**Problem to solve:** Every line of the material must come back exactly as given.

------------------------------------------------

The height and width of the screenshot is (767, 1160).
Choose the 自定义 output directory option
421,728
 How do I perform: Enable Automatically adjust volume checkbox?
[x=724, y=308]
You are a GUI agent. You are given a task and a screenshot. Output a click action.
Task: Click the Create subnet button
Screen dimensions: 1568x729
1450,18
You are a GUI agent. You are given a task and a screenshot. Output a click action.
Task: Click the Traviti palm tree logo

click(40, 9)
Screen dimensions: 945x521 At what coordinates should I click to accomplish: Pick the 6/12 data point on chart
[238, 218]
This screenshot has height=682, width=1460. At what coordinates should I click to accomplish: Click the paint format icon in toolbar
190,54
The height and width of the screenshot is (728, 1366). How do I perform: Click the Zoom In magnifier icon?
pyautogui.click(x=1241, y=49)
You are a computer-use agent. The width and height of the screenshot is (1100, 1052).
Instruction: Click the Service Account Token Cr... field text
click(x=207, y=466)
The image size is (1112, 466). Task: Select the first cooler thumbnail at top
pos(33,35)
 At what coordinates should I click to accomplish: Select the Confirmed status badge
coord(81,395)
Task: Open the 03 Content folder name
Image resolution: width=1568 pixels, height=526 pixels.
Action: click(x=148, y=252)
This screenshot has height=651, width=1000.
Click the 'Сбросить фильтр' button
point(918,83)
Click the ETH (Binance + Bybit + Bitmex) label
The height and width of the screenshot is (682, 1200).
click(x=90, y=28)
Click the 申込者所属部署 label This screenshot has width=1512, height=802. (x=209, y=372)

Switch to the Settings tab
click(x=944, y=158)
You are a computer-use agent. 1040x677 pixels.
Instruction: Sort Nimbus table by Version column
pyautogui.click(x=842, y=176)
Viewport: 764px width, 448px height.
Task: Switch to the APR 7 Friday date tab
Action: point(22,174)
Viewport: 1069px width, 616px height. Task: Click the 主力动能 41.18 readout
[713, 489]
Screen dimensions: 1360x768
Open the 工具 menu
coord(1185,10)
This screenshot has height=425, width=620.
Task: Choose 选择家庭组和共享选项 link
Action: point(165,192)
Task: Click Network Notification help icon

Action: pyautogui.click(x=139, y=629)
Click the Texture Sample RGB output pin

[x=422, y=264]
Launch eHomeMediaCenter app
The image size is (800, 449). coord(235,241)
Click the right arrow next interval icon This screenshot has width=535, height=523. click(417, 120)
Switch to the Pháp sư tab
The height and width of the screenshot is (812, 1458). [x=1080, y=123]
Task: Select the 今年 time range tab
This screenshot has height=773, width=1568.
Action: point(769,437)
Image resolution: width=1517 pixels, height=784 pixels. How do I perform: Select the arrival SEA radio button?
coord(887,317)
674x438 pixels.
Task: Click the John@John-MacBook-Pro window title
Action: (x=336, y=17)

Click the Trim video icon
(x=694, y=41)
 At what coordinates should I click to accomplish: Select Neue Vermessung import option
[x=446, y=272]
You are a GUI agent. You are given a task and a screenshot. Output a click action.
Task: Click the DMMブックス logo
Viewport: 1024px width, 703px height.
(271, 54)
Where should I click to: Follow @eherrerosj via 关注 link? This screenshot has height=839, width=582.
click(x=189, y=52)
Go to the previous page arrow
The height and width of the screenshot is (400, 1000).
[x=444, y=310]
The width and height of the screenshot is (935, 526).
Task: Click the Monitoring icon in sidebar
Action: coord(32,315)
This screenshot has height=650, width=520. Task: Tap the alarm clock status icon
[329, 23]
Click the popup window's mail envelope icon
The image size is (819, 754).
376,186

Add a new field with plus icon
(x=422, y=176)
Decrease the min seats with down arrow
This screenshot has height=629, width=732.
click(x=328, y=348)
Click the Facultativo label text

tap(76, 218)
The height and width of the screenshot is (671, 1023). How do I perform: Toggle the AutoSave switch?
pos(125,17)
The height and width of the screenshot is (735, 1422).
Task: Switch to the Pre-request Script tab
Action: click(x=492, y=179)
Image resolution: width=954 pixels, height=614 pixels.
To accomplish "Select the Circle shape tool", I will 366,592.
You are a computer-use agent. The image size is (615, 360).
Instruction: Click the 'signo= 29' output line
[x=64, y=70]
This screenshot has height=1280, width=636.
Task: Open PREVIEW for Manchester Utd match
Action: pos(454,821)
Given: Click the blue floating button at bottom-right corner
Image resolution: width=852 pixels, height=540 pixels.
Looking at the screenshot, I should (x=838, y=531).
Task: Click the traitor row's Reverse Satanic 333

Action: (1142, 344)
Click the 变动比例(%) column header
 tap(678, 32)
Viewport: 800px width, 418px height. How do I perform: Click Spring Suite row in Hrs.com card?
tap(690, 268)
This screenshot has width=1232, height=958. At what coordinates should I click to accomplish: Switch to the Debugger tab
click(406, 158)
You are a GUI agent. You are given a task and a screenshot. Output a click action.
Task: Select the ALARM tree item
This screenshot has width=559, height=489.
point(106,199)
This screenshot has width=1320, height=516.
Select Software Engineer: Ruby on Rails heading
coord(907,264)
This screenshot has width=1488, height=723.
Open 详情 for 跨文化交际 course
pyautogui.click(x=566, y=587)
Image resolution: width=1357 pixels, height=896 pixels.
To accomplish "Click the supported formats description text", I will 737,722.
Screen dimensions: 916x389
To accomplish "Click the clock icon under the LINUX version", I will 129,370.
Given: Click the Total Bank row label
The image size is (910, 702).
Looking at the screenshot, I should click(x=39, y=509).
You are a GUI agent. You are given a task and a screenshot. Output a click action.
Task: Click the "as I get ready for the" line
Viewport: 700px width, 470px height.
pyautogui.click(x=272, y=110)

------------------------------------------------

**Answer for the task:**
The height and width of the screenshot is (767, 1160).
Choose the 自定义 output directory option
421,728
 How do I perform: Enable Automatically adjust volume checkbox?
[x=724, y=308]
You are a GUI agent. You are given a task and a screenshot. Output a click action.
Task: Click the Create subnet button
Screen dimensions: 1568x729
1450,18
You are a GUI agent. You are given a task and a screenshot. Output a click action.
Task: Click the Traviti palm tree logo

click(40, 9)
Screen dimensions: 945x521 At what coordinates should I click to accomplish: Pick the 6/12 data point on chart
[238, 218]
This screenshot has height=682, width=1460. At what coordinates should I click to accomplish: Click the paint format icon in toolbar
190,54
The height and width of the screenshot is (728, 1366). How do I perform: Click the Zoom In magnifier icon?
pyautogui.click(x=1241, y=49)
You are a computer-use agent. The width and height of the screenshot is (1100, 1052).
Instruction: Click the Service Account Token Cr... field text
click(x=207, y=466)
The image size is (1112, 466). Task: Select the first cooler thumbnail at top
pos(33,35)
 At what coordinates should I click to accomplish: Select the Confirmed status badge
coord(81,395)
Task: Open the 03 Content folder name
Image resolution: width=1568 pixels, height=526 pixels.
Action: click(x=148, y=252)
This screenshot has height=651, width=1000.
Click the 'Сбросить фильтр' button
point(918,83)
Click the ETH (Binance + Bybit + Bitmex) label
The height and width of the screenshot is (682, 1200).
click(x=90, y=28)
Click the 申込者所属部署 label This screenshot has width=1512, height=802. (x=209, y=372)

Switch to the Settings tab
click(x=944, y=158)
You are a computer-use agent. 1040x677 pixels.
Instruction: Sort Nimbus table by Version column
pyautogui.click(x=842, y=176)
Viewport: 764px width, 448px height.
Task: Switch to the APR 7 Friday date tab
Action: point(22,174)
Viewport: 1069px width, 616px height. Task: Click the 主力动能 41.18 readout
[713, 489]
Screen dimensions: 1360x768
Open the 工具 menu
coord(1185,10)
This screenshot has height=425, width=620.
Task: Choose 选择家庭组和共享选项 link
Action: point(165,192)
Task: Click Network Notification help icon

Action: pyautogui.click(x=139, y=629)
Click the Texture Sample RGB output pin

[x=422, y=264]
Launch eHomeMediaCenter app
The image size is (800, 449). coord(235,241)
Click the right arrow next interval icon This screenshot has width=535, height=523. click(417, 120)
Switch to the Pháp sư tab
The height and width of the screenshot is (812, 1458). [x=1080, y=123]
Task: Select the 今年 time range tab
This screenshot has height=773, width=1568.
Action: point(769,437)
Image resolution: width=1517 pixels, height=784 pixels. How do I perform: Select the arrival SEA radio button?
coord(887,317)
674x438 pixels.
Task: Click the John@John-MacBook-Pro window title
Action: (x=336, y=17)

Click the Trim video icon
(x=694, y=41)
 At what coordinates should I click to accomplish: Select Neue Vermessung import option
[x=446, y=272]
You are a GUI agent. You are given a task and a screenshot. Output a click action.
Task: Click the DMMブックス logo
Viewport: 1024px width, 703px height.
(271, 54)
Where should I click to: Follow @eherrerosj via 关注 link? This screenshot has height=839, width=582.
click(x=189, y=52)
Go to the previous page arrow
The height and width of the screenshot is (400, 1000).
[x=444, y=310]
The width and height of the screenshot is (935, 526).
Task: Click the Monitoring icon in sidebar
Action: coord(32,315)
This screenshot has height=650, width=520. Task: Tap the alarm clock status icon
[329, 23]
Click the popup window's mail envelope icon
The image size is (819, 754).
376,186

Add a new field with plus icon
(x=422, y=176)
Decrease the min seats with down arrow
This screenshot has height=629, width=732.
click(x=328, y=348)
Click the Facultativo label text

tap(76, 218)
The height and width of the screenshot is (671, 1023). How do I perform: Toggle the AutoSave switch?
pos(125,17)
The height and width of the screenshot is (735, 1422).
Task: Switch to the Pre-request Script tab
Action: click(x=492, y=179)
Image resolution: width=954 pixels, height=614 pixels.
To accomplish "Select the Circle shape tool", I will 366,592.
You are a computer-use agent. The image size is (615, 360).
Instruction: Click the 'signo= 29' output line
[x=64, y=70]
This screenshot has height=1280, width=636.
Task: Open PREVIEW for Manchester Utd match
Action: pos(454,821)
Given: Click the blue floating button at bottom-right corner
Image resolution: width=852 pixels, height=540 pixels.
Looking at the screenshot, I should (x=838, y=531).
Task: Click the traitor row's Reverse Satanic 333

Action: (1142, 344)
Click the 变动比例(%) column header
 tap(678, 32)
Viewport: 800px width, 418px height. How do I perform: Click Spring Suite row in Hrs.com card?
tap(690, 268)
This screenshot has width=1232, height=958. At what coordinates should I click to accomplish: Switch to the Debugger tab
click(406, 158)
You are a GUI agent. You are given a task and a screenshot. Output a click action.
Task: Select the ALARM tree item
This screenshot has width=559, height=489.
point(106,199)
This screenshot has width=1320, height=516.
Select Software Engineer: Ruby on Rails heading
coord(907,264)
This screenshot has width=1488, height=723.
Open 详情 for 跨文化交际 course
pyautogui.click(x=566, y=587)
Image resolution: width=1357 pixels, height=896 pixels.
To accomplish "Click the supported formats description text", I will 737,722.
Screen dimensions: 916x389
To accomplish "Click the clock icon under the LINUX version", I will 129,370.
Given: Click the Total Bank row label
The image size is (910, 702).
Looking at the screenshot, I should click(x=39, y=509).
You are a GUI agent. You are given a task and a screenshot. Output a click action.
Task: Click the "as I get ready for the" line
Viewport: 700px width, 470px height.
pyautogui.click(x=272, y=110)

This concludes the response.